What you will do:
From the biographical text about Reubens, list every person it names as someone he worked with during his years in The Groundlings.

Text segment:
▽

Reubens was born Paul Rubenfeld in Peekskill, New York in 1952, and grew up in Sarasota, Florida, where his parents, Judy (Rosen) and Milton Rubenfeld, owned a lamp store. His mother was a teacher. His father was an automobile salesperson who had flown for Britain's Royal Air Force and for the U.S. Army Air Forces in World War II, and later became one of the founding pilots of the Israeli Air Force during the 1948 Arab–Israeli War. An Orthodox Jew, he was one of five Jewish pilots to fly against Arab forces in smuggled fighter planes. 

Reubens's two younger siblings are Luke (born 1958), who is a dog trainer, and Abby (born 1953), who is an attorney and a board member of the American Civil Liberties Union of Tennessee.

Reubens spent much of his childhood in Oneonta, New York. As a child, he frequented the Ringling Bros. and Barnum & Bailey Circus, whose winter headquarters were in Sarasota. The circus atmosphere sparked Reubens' interest in entertainment, and influenced his later work. He also loved to watch reruns of I Love Lucy, which made him want to make people laugh. At age 5, Reubens asked his father to build him a stage, where he and his siblings would act out plays.

Reubens attended Sarasota High School, where he was named president of the National Thespian Society. He was accepted into Northwestern University's summer program for gifted high-school students, joined the local Asolo Theater, Players of Sarasota Theater, and appeared in several plays. 

After high school graduation, he attended Boston University, and began auditioning for acting schools. He was turned down by several schools, including Juilliard, and twice by Carnegie-Mellon, before being accepted to the California Institute of the Arts. Reubens moved to California, where he worked in restaurant kitchens and as a Fuller Brush salesman.

In the 1970s, Reubens began performing at local comedy clubs, and made four guest appearances on The Gong Show (out of a total of fourteen guest appearances) as part of a boy–girl act he had developed with Charlotte McGinnis, called The Hilarious Betty and Eddie. He soon joined the Los Angeles–based improvisational comedy team The Groundlings. He remained a troupe member for six years, working with Bob McClurg, John Paragon, Susan Barnes, and Phil Hartman. Hartman and Reubens became friends, and often wrote and worked on material together. In 1980, Reubens had a small part as a waiter in The Blues Brothers.

△

Records:
▽

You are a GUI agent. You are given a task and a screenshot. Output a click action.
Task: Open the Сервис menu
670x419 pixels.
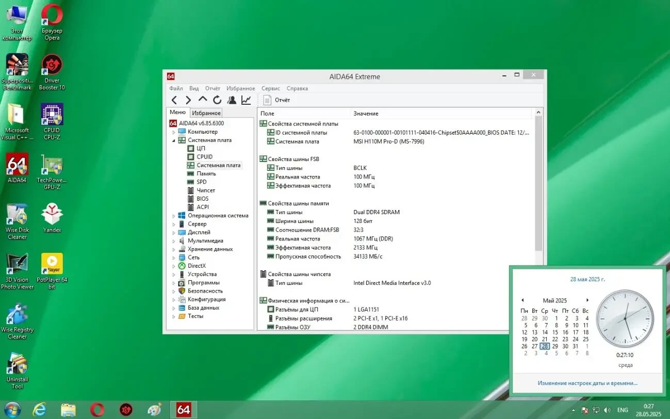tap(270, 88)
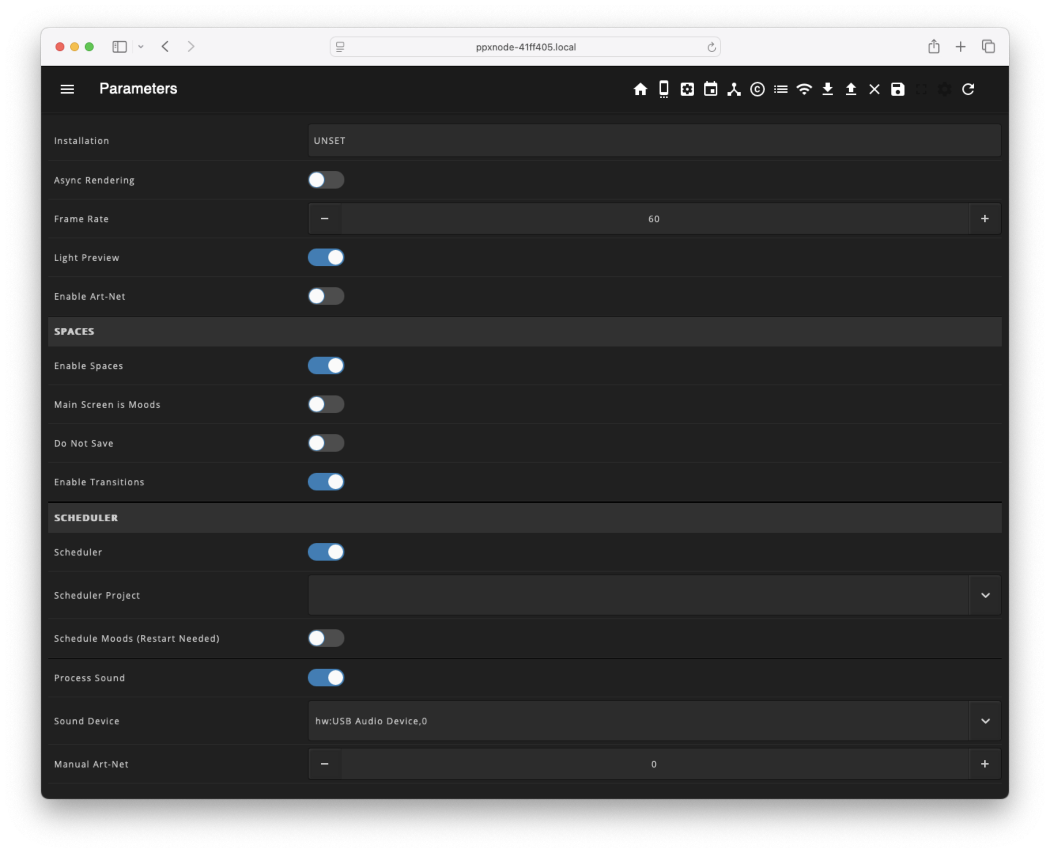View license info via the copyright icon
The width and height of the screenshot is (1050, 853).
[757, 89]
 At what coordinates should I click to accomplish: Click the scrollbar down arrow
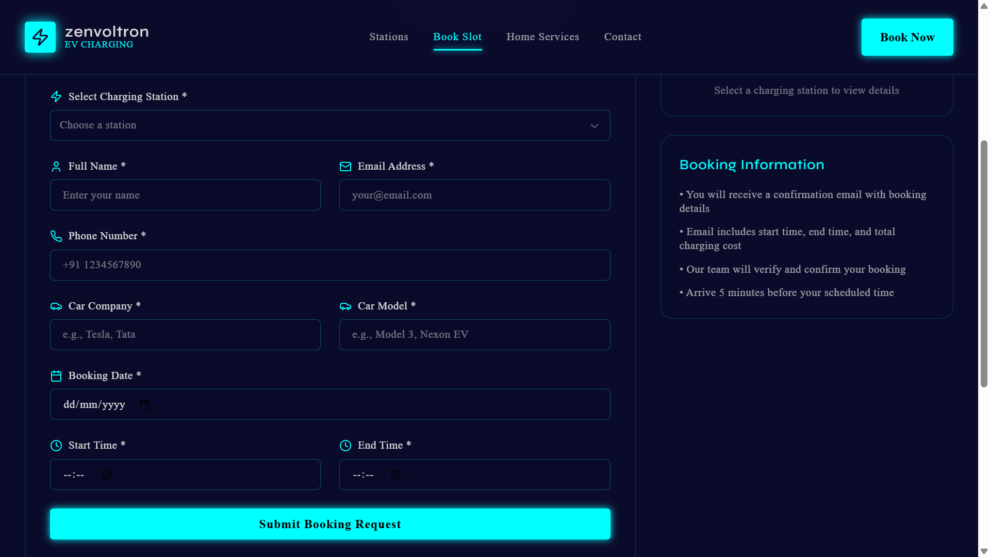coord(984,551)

△
▽

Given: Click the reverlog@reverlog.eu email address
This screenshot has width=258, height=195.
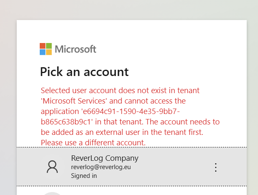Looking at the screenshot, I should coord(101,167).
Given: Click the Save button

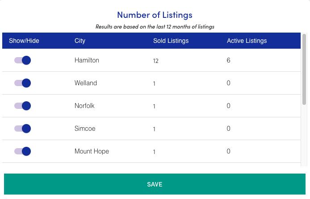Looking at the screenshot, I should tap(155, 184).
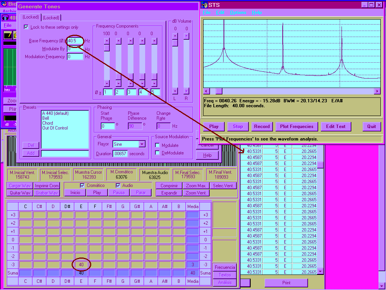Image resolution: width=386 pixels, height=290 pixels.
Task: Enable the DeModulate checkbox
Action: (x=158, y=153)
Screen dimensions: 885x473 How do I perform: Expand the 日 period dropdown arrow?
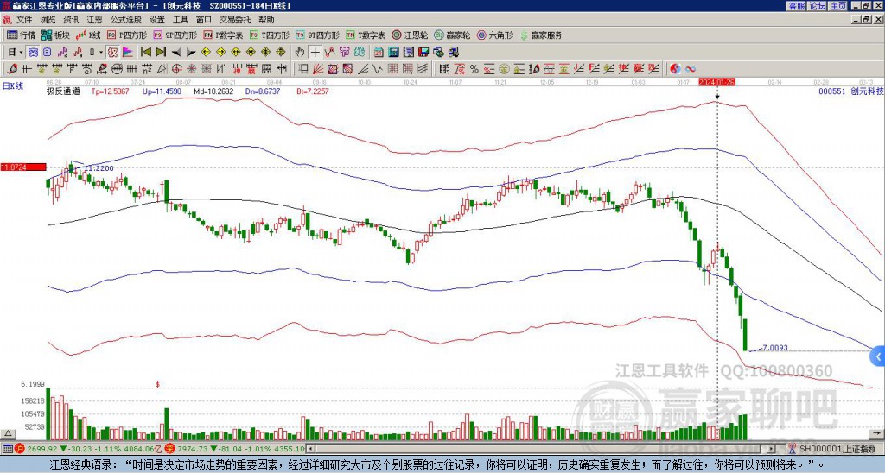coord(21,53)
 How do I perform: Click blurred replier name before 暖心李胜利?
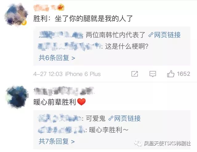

△
▽

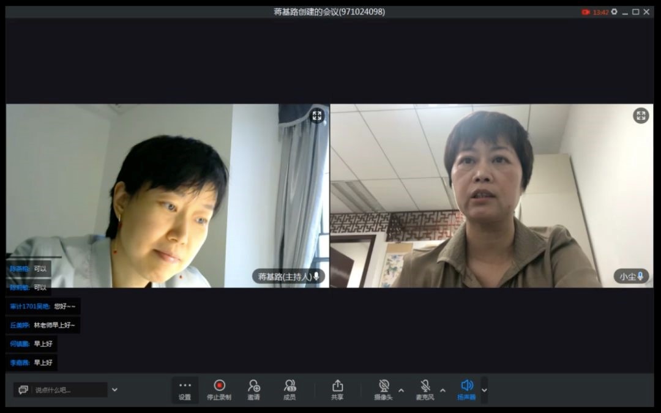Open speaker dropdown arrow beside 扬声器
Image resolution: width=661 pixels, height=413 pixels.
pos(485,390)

△

Solution below:
Bob McClurg, John Paragon, Susan Barnes, Phil Hartman